-- WHAT IS NEEDED --
Quote the rows below from the line containing "Toggle the bottom panel layout button" through the line containing "pyautogui.click(x=441, y=162)", copying each line without any change.

==*==

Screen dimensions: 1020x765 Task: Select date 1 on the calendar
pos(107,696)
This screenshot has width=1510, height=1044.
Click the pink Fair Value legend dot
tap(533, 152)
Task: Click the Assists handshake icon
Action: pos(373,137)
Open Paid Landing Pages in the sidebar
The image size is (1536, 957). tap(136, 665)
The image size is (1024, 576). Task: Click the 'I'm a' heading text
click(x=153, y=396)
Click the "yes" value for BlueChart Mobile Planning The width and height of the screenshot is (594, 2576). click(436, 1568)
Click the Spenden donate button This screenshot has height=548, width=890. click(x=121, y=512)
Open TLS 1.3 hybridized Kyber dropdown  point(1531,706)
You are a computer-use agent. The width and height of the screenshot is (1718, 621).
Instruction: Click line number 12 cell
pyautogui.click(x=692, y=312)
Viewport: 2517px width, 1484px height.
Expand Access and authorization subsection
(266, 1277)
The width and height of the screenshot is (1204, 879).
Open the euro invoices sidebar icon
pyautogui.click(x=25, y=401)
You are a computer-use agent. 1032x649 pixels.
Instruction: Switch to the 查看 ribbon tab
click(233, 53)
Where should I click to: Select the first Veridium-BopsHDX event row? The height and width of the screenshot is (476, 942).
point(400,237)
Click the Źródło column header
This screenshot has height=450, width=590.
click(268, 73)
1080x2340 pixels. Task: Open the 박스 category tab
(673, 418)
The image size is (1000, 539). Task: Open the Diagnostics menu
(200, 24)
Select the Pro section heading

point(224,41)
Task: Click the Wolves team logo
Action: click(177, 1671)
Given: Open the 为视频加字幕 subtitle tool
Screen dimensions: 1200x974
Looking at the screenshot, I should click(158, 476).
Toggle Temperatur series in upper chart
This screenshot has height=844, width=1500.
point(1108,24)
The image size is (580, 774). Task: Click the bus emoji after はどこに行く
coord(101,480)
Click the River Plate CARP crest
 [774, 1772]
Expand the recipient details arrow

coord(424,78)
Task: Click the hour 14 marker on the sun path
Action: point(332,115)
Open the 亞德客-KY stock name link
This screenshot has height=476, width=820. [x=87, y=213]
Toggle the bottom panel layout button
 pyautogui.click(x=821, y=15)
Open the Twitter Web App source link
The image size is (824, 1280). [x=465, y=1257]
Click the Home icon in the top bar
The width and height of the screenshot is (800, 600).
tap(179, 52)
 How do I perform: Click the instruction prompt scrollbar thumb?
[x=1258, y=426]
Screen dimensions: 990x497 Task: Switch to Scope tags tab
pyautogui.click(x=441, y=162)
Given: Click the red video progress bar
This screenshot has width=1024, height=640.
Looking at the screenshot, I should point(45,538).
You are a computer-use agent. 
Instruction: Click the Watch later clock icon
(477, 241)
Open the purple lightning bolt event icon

==*==

-- SOLUTION --
Toggle the bottom panel layout button
 pyautogui.click(x=821, y=15)
Open the Twitter Web App source link
The image size is (824, 1280). [x=465, y=1257]
Click the Home icon in the top bar
The width and height of the screenshot is (800, 600).
tap(179, 52)
 How do I perform: Click the instruction prompt scrollbar thumb?
[x=1258, y=426]
Screen dimensions: 990x497 Task: Switch to Scope tags tab
pyautogui.click(x=441, y=162)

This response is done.